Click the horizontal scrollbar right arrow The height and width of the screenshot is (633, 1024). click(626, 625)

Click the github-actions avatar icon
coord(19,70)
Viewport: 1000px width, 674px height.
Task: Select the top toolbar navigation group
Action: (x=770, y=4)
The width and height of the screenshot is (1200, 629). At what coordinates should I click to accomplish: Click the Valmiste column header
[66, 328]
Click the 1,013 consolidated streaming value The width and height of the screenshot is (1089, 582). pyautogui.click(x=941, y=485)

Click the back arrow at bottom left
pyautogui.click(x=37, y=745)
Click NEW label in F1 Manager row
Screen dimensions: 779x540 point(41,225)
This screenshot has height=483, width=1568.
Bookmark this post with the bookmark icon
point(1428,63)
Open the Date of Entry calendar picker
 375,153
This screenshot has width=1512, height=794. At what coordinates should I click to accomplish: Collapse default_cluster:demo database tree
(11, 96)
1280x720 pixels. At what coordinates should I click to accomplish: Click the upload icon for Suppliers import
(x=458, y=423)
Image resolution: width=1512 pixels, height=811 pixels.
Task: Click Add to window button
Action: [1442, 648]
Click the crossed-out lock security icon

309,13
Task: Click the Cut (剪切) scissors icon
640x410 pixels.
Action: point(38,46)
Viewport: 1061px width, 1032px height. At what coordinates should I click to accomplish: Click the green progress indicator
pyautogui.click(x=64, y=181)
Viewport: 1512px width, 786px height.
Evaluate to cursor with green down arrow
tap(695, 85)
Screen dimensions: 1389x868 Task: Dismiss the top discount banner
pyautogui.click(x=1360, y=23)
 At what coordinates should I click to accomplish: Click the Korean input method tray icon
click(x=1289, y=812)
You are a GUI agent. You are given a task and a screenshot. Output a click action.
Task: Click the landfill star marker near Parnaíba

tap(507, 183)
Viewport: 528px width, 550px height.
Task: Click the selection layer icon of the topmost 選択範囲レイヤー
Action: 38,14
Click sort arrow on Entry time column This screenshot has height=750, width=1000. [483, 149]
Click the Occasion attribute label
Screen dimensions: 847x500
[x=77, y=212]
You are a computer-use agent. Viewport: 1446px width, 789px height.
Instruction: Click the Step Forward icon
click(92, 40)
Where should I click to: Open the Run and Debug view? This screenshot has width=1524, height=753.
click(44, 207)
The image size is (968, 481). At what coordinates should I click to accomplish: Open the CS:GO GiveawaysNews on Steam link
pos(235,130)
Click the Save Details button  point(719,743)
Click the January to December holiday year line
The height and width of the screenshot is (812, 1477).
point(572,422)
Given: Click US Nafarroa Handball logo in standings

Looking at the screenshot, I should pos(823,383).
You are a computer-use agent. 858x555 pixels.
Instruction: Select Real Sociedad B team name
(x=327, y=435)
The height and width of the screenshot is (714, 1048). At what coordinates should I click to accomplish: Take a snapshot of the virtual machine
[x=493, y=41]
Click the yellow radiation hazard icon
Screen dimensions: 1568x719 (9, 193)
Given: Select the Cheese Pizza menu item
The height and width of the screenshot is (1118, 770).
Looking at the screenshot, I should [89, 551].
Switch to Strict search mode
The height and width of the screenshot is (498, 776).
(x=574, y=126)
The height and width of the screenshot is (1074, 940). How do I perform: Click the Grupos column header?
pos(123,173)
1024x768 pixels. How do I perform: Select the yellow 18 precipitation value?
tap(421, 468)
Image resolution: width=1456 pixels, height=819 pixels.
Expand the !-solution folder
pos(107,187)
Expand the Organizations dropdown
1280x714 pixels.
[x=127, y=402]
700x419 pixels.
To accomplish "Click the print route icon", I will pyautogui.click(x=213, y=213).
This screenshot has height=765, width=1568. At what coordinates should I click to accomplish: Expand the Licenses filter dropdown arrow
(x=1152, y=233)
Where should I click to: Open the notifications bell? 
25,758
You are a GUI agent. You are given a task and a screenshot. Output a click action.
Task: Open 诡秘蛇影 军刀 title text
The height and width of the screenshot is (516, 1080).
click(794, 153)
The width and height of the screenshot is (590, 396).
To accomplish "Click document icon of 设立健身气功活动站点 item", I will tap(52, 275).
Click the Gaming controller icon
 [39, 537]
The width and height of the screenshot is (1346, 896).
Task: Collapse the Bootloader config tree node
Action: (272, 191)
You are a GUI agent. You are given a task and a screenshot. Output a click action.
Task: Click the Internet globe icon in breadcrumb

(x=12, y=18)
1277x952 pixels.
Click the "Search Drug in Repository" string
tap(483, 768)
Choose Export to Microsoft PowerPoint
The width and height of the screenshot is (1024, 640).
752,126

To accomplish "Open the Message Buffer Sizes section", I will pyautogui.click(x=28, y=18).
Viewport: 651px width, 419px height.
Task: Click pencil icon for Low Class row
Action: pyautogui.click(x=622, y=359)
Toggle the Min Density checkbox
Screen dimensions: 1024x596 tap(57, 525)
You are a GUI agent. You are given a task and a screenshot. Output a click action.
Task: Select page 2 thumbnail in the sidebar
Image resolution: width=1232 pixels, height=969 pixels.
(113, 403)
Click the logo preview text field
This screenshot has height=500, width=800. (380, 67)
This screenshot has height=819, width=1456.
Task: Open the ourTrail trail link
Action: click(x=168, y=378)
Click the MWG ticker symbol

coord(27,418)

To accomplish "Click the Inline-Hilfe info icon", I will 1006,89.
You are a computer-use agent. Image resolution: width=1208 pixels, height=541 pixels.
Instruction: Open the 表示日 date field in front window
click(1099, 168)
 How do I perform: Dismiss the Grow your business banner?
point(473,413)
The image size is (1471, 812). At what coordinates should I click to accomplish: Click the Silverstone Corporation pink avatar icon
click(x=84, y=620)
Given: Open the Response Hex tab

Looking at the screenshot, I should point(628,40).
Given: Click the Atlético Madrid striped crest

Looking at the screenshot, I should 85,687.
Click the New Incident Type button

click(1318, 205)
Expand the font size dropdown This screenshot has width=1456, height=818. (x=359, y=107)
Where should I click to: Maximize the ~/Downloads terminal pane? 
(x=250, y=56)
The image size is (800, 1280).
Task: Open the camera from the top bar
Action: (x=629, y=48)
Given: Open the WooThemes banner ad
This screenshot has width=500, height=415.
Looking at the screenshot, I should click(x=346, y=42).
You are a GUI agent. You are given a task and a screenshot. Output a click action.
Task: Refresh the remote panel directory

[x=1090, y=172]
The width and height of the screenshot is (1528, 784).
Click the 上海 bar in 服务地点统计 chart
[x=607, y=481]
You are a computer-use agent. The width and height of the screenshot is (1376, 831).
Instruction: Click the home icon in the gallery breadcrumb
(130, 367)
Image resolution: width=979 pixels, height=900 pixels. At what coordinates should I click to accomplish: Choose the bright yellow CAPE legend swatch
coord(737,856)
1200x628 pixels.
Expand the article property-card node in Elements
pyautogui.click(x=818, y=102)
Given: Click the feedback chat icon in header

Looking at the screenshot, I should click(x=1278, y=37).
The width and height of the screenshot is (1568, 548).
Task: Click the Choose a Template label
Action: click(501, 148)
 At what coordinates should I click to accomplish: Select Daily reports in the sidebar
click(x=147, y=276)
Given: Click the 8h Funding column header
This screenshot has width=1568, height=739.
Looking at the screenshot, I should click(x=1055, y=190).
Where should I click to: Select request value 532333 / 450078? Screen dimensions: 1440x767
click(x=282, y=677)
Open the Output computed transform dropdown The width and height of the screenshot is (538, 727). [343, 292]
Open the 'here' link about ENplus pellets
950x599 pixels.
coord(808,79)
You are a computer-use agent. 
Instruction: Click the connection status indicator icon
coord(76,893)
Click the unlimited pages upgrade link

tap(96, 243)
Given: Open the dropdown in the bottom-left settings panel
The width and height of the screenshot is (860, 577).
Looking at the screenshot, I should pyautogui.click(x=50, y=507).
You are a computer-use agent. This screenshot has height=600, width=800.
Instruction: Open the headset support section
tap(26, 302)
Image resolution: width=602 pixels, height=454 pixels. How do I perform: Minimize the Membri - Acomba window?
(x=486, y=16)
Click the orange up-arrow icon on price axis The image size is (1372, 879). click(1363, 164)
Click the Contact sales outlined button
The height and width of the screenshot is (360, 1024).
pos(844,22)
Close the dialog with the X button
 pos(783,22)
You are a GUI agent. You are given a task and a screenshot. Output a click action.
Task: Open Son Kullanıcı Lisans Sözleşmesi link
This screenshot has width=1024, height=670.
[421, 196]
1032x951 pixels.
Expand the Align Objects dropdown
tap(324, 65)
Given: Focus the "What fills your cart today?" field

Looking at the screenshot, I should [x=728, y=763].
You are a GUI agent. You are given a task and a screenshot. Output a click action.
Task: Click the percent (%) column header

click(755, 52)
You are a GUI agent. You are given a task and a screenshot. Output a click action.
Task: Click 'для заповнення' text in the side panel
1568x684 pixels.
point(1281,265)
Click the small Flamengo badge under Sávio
----------------
● **Given exercise**
Copy out the rows from the line with "Given: Open the WooThemes banner ad" up to and including the line with "pyautogui.click(x=818, y=102)", character for character.

● **Exercise solution**
Given: Open the WooThemes banner ad
This screenshot has width=500, height=415.
Looking at the screenshot, I should click(x=346, y=42).
You are a GUI agent. You are given a task and a screenshot. Output a click action.
Task: Refresh the remote panel directory

[x=1090, y=172]
The width and height of the screenshot is (1528, 784).
Click the 上海 bar in 服务地点统计 chart
[x=607, y=481]
You are a computer-use agent. The width and height of the screenshot is (1376, 831).
Instruction: Click the home icon in the gallery breadcrumb
(130, 367)
Image resolution: width=979 pixels, height=900 pixels. At what coordinates should I click to accomplish: Choose the bright yellow CAPE legend swatch
coord(737,856)
1200x628 pixels.
Expand the article property-card node in Elements
pyautogui.click(x=818, y=102)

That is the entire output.